>> Start Data shown
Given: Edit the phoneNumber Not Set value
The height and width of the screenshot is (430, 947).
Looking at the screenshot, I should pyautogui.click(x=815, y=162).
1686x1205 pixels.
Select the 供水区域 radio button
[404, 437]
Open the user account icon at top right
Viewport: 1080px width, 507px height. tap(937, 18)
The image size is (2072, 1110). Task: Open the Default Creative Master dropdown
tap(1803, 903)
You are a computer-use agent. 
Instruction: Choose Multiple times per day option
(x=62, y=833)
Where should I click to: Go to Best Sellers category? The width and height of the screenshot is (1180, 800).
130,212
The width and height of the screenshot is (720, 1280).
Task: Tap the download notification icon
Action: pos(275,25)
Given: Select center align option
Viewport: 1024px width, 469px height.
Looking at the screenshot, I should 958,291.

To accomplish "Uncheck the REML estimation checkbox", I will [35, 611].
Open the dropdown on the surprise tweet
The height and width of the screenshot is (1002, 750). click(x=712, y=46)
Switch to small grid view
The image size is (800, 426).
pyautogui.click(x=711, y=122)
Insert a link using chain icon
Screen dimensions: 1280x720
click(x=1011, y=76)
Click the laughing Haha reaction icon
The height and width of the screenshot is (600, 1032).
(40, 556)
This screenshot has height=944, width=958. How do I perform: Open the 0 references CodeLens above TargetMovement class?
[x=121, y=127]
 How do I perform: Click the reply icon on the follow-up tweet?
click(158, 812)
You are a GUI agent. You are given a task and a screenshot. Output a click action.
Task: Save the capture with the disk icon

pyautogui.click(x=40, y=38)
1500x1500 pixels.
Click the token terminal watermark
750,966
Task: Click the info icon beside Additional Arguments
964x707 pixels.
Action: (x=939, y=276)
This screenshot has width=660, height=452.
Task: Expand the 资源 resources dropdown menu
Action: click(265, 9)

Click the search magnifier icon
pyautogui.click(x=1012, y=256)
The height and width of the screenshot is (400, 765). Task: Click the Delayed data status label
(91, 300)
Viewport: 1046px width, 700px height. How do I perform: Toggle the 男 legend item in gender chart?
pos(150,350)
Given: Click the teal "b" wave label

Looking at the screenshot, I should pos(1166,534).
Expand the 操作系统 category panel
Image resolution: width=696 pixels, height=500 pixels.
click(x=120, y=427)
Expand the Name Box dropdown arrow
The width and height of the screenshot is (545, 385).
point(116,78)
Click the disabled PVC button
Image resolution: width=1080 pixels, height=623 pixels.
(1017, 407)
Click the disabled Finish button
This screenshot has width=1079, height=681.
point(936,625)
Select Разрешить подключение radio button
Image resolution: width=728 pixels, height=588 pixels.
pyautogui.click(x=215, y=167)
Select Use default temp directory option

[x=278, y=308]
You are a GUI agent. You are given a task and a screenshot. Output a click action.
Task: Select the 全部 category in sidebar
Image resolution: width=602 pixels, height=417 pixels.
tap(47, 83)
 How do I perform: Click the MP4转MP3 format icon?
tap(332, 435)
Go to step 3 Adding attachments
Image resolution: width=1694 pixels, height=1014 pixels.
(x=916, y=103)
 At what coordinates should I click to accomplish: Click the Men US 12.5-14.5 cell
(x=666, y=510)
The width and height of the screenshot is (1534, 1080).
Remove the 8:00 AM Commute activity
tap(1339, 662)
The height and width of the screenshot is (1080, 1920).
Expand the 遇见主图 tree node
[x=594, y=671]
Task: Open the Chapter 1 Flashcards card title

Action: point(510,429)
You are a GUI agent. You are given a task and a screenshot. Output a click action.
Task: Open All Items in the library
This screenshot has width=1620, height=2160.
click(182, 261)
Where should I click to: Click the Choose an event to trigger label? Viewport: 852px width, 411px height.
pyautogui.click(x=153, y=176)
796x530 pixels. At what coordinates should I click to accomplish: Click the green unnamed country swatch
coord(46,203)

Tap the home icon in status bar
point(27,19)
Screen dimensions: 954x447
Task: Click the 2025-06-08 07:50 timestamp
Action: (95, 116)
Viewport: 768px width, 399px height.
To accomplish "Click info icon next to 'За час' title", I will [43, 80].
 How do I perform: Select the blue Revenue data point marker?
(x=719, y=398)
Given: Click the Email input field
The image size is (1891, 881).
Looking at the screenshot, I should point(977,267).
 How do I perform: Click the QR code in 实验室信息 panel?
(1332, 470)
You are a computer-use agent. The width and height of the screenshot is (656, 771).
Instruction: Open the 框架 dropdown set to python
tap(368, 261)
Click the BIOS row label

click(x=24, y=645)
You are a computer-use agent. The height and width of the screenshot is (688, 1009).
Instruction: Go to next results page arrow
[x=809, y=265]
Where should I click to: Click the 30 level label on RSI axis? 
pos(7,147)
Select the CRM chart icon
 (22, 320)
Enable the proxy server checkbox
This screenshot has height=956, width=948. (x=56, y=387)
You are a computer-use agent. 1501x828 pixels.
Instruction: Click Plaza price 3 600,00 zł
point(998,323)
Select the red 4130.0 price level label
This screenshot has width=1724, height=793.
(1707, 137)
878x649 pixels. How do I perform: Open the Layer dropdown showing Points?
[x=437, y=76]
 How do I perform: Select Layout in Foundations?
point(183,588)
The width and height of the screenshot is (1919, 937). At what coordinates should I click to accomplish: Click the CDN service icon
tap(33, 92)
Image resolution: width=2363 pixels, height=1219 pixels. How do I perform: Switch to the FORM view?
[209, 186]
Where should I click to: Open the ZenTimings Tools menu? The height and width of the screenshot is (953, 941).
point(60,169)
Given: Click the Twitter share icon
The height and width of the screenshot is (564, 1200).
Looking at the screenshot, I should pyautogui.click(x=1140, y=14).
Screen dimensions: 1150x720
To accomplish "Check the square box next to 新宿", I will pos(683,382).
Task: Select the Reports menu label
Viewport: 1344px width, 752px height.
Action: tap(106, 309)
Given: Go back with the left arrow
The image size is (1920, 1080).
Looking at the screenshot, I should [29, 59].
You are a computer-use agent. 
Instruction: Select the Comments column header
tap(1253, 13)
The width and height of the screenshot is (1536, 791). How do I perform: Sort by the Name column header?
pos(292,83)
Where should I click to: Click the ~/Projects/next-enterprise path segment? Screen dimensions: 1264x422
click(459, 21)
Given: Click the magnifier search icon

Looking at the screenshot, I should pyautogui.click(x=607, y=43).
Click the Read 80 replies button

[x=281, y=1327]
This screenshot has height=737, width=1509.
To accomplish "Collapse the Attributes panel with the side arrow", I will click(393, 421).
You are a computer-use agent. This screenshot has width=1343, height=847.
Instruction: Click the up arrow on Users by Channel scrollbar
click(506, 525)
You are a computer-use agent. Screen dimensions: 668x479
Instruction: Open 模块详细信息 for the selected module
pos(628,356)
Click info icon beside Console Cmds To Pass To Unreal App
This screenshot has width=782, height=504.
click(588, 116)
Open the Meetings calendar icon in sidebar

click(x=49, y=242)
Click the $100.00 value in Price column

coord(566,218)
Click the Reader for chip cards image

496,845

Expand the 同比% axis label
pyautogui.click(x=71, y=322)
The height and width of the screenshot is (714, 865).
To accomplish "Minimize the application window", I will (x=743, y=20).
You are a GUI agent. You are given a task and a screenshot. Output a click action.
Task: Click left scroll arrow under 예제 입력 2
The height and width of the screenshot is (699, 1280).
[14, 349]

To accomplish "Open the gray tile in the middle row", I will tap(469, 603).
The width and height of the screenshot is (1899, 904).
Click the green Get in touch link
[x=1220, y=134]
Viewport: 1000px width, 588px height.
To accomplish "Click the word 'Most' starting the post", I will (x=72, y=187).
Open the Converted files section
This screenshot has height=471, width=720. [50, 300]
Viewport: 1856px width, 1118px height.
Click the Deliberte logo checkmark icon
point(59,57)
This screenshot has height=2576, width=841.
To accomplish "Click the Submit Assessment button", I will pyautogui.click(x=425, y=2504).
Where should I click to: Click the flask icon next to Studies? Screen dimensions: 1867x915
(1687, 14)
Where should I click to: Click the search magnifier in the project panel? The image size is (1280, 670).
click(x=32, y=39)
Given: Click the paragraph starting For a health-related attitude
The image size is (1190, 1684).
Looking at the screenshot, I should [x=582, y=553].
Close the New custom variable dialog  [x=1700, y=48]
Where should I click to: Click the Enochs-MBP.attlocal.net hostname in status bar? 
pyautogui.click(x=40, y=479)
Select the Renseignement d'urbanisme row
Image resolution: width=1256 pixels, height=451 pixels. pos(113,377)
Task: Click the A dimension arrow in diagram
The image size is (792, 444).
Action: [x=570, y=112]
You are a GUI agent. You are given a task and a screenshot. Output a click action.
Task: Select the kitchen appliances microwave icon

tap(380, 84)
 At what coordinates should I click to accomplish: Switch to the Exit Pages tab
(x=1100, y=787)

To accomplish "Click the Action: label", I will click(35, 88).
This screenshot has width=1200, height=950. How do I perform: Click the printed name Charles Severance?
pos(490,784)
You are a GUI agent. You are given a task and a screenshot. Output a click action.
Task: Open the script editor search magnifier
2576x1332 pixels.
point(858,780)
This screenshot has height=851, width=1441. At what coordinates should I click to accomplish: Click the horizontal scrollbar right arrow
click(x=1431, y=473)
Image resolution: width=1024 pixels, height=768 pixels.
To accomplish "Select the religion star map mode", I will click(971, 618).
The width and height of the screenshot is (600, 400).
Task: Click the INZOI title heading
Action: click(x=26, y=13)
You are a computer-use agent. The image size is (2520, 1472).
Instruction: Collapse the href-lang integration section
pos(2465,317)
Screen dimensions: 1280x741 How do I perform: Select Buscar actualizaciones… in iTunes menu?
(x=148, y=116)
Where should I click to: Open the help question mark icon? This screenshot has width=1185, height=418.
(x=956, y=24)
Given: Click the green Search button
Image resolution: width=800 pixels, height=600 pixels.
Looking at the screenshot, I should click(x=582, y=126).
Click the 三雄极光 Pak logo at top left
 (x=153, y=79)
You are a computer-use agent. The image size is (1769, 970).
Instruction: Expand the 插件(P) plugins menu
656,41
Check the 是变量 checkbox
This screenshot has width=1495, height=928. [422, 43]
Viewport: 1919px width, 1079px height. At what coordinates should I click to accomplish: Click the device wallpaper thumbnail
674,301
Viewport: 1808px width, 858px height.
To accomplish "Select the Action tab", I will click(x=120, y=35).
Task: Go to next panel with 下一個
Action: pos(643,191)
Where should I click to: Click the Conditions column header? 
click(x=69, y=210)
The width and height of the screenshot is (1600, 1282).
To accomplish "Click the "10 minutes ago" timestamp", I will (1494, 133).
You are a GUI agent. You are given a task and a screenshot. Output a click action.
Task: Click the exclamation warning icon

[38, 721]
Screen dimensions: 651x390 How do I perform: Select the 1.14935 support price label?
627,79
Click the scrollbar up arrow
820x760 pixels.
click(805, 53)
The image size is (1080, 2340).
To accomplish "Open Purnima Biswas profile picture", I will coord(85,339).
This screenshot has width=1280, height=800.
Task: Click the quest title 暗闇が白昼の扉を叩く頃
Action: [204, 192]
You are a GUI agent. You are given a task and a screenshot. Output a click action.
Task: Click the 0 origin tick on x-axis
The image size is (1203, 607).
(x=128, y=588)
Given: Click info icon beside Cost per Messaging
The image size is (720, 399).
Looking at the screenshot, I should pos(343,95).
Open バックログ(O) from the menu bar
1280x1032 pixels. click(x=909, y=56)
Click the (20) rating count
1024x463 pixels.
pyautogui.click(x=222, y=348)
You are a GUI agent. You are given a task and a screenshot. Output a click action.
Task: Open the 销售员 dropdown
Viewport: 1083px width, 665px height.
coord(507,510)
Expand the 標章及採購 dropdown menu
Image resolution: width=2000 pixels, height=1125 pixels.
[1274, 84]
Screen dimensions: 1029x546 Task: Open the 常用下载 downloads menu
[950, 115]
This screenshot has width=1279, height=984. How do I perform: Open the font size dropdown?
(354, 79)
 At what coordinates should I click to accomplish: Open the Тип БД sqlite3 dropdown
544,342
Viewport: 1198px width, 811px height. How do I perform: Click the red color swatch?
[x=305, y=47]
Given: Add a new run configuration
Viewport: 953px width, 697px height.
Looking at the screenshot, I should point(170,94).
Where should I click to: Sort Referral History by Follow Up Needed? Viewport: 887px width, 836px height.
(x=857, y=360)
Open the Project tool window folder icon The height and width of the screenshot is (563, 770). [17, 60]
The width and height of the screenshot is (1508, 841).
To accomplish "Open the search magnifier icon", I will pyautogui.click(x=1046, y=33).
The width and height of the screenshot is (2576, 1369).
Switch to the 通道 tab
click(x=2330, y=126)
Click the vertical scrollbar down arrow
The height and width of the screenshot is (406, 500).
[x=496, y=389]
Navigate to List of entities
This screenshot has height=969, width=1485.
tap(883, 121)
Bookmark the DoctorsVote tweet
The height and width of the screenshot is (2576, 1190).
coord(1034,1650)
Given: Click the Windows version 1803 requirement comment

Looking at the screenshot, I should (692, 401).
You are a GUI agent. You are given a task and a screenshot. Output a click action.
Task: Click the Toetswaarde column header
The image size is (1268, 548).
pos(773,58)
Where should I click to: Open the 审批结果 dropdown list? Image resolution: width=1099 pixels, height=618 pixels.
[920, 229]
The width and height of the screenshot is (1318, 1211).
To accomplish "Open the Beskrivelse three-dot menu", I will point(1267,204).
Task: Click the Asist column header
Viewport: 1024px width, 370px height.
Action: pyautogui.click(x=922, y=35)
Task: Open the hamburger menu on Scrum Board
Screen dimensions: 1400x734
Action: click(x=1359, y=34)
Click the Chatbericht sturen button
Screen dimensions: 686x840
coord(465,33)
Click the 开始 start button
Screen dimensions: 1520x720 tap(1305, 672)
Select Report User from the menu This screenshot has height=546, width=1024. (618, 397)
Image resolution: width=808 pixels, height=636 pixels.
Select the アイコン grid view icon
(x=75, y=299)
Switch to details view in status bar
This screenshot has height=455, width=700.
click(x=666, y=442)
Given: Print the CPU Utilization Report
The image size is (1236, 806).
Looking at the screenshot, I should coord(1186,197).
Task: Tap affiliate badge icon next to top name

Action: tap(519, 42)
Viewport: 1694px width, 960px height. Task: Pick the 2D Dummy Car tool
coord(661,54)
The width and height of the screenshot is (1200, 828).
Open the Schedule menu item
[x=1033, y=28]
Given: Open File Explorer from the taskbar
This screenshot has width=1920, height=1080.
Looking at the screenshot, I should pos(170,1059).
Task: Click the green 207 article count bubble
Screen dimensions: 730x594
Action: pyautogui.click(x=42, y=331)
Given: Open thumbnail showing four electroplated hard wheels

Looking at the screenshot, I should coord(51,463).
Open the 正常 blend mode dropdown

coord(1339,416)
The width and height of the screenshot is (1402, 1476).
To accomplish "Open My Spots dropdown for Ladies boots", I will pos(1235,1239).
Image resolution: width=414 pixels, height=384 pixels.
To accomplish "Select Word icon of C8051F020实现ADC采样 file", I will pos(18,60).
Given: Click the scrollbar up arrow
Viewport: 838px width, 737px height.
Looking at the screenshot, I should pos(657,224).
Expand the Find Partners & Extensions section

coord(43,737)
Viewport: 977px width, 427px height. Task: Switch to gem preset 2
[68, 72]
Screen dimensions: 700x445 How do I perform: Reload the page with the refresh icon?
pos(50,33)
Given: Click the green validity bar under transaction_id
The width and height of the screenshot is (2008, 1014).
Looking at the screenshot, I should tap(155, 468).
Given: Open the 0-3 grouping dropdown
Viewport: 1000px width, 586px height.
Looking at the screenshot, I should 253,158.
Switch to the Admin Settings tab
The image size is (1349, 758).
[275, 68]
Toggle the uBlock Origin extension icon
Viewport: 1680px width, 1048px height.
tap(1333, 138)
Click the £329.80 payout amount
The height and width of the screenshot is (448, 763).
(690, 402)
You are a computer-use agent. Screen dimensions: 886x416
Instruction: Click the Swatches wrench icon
>> End Data shown
Task goal
Reproduce without changes the data above between the lines holding "Given: Click the paragraph" and "(x=956, y=24)", both lines included.

Result of this task
Given: Click the paragraph starting For a health-related attitude
The image size is (1190, 1684).
Looking at the screenshot, I should [x=582, y=553].
Close the New custom variable dialog  [x=1700, y=48]
Where should I click to: Click the Enochs-MBP.attlocal.net hostname in status bar? 
pyautogui.click(x=40, y=479)
Select the Renseignement d'urbanisme row
Image resolution: width=1256 pixels, height=451 pixels. pos(113,377)
Task: Click the A dimension arrow in diagram
The image size is (792, 444).
Action: [x=570, y=112]
You are a GUI agent. You are given a task and a screenshot. Output a click action.
Task: Select the kitchen appliances microwave icon

tap(380, 84)
 At what coordinates should I click to accomplish: Switch to the Exit Pages tab
(x=1100, y=787)

To accomplish "Click the Action: label", I will click(35, 88).
This screenshot has width=1200, height=950. How do I perform: Click the printed name Charles Severance?
pos(490,784)
You are a GUI agent. You are given a task and a screenshot. Output a click action.
Task: Open the script editor search magnifier
2576x1332 pixels.
point(858,780)
This screenshot has height=851, width=1441. At what coordinates should I click to accomplish: Click the horizontal scrollbar right arrow
click(x=1431, y=473)
Image resolution: width=1024 pixels, height=768 pixels.
To accomplish "Select the religion star map mode", I will click(971, 618).
The width and height of the screenshot is (600, 400).
Task: Click the INZOI title heading
Action: click(x=26, y=13)
You are a computer-use agent. The image size is (2520, 1472).
Instruction: Collapse the href-lang integration section
pos(2465,317)
Screen dimensions: 1280x741 How do I perform: Select Buscar actualizaciones… in iTunes menu?
(x=148, y=116)
Where should I click to: Open the help question mark icon? This screenshot has width=1185, height=418.
(x=956, y=24)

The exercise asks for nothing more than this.